### Goal of the exercise
What is needed is an exact reproduction of the lines from the one that contains "Screen dimensions: 1568x381" through the end of the data, both included and nothing else, with pictures omitted.

### Data to examine

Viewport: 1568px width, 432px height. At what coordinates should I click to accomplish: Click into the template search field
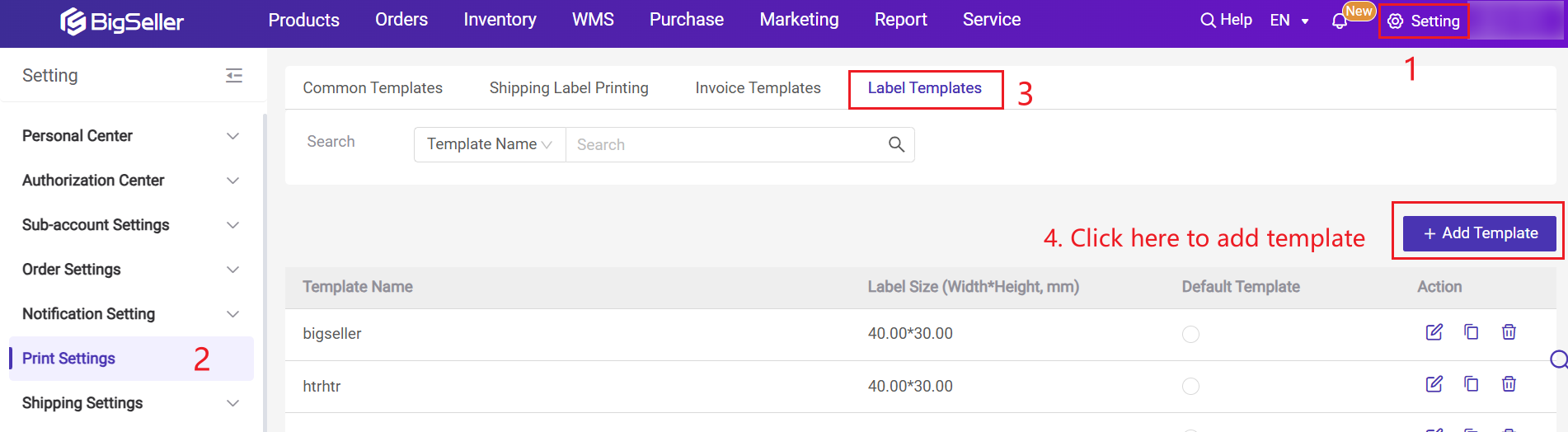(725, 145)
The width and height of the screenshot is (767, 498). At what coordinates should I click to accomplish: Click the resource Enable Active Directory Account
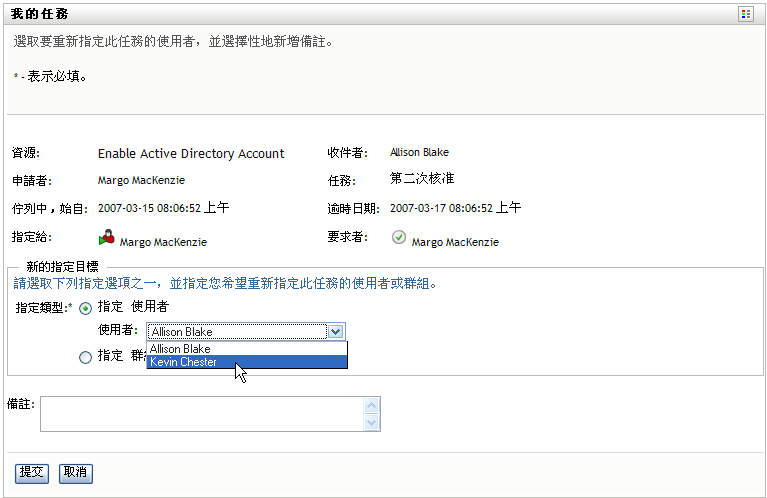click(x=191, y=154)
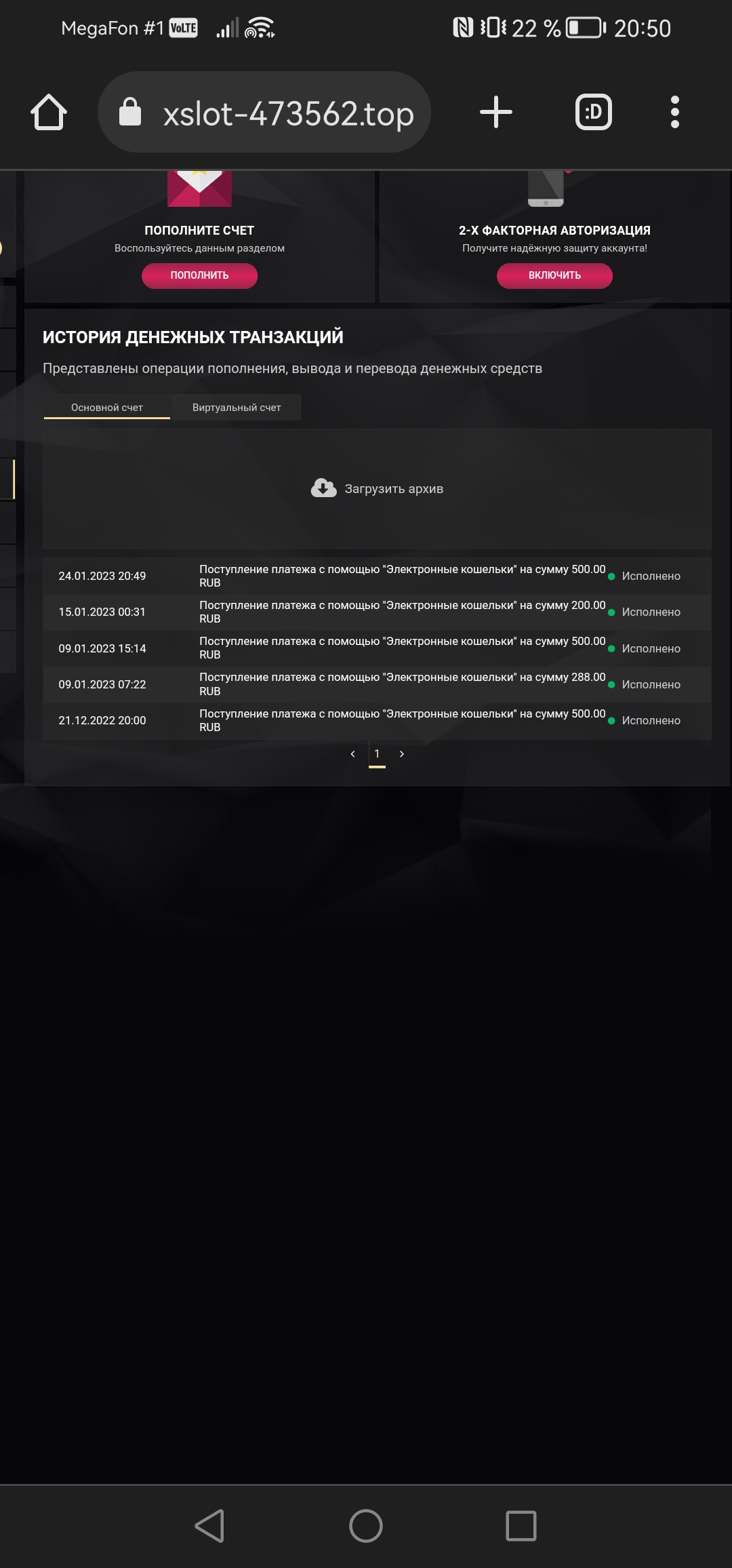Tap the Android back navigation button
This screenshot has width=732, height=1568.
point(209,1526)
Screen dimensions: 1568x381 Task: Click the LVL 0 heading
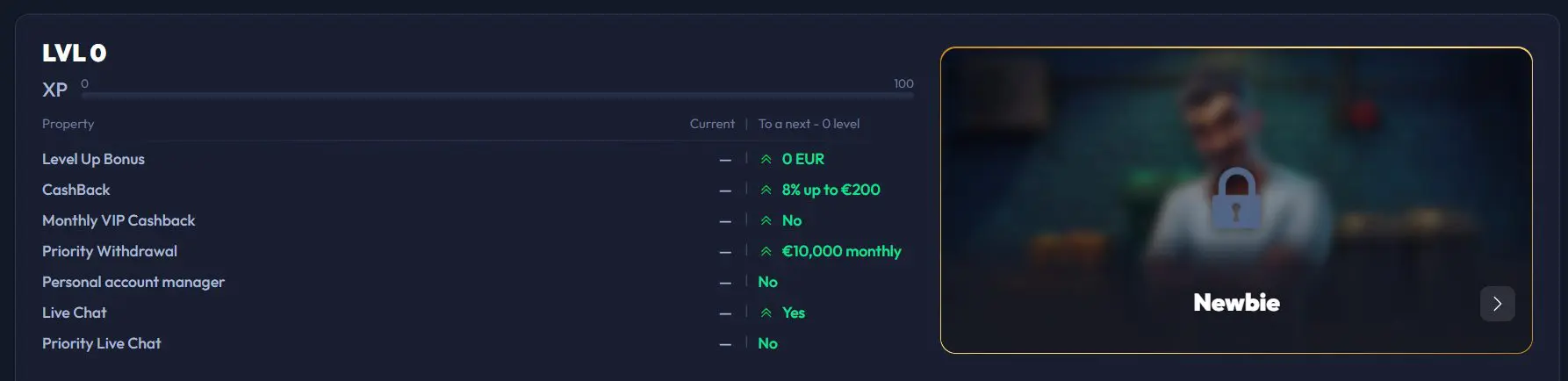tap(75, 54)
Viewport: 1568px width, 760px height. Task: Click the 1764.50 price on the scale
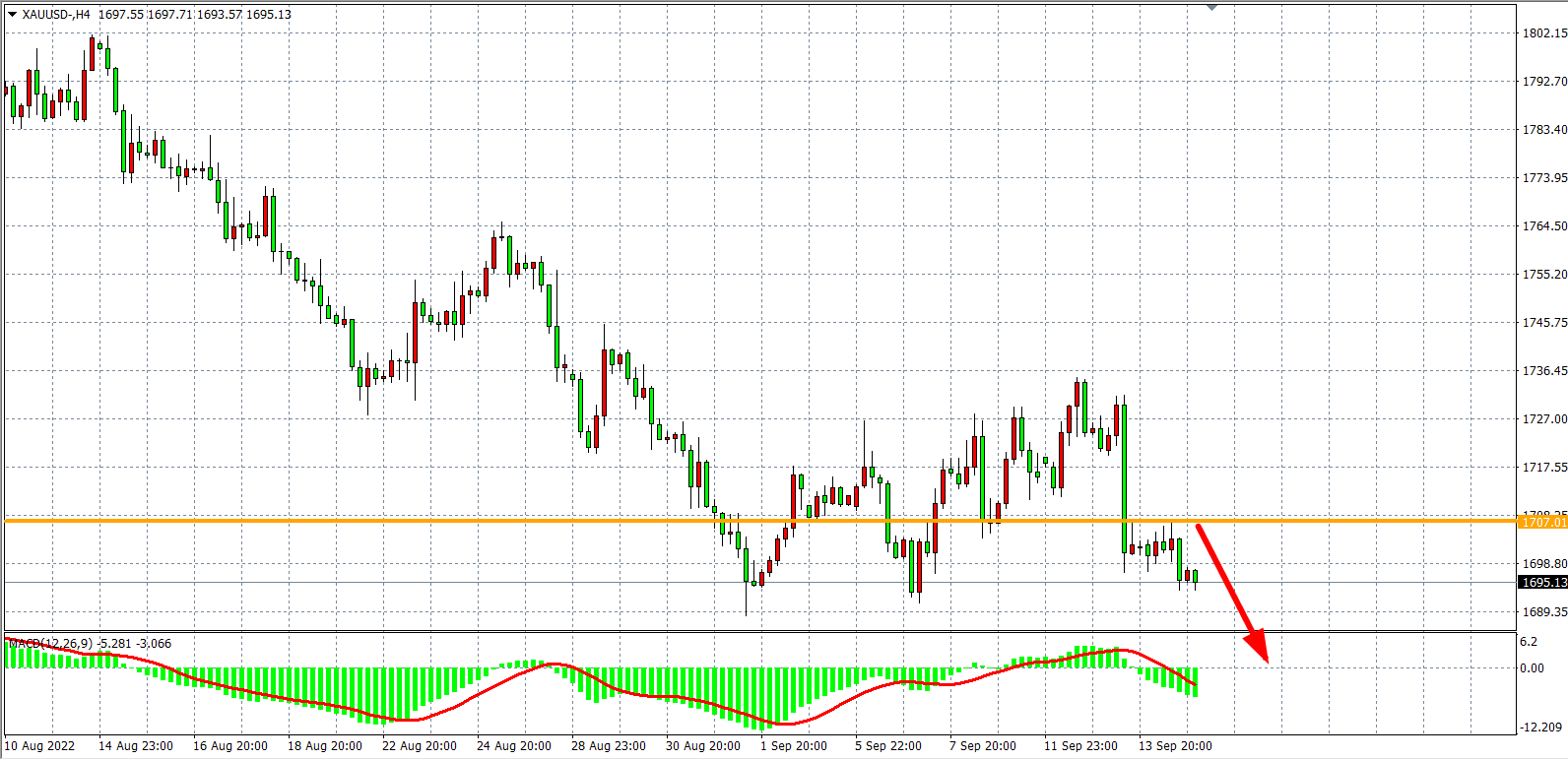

######

### Completed task
Screen dimensions: 1568x381 Task: Click the LVL 0 heading
tap(75, 54)
Viewport: 1568px width, 760px height. Task: Click the 1764.50 price on the scale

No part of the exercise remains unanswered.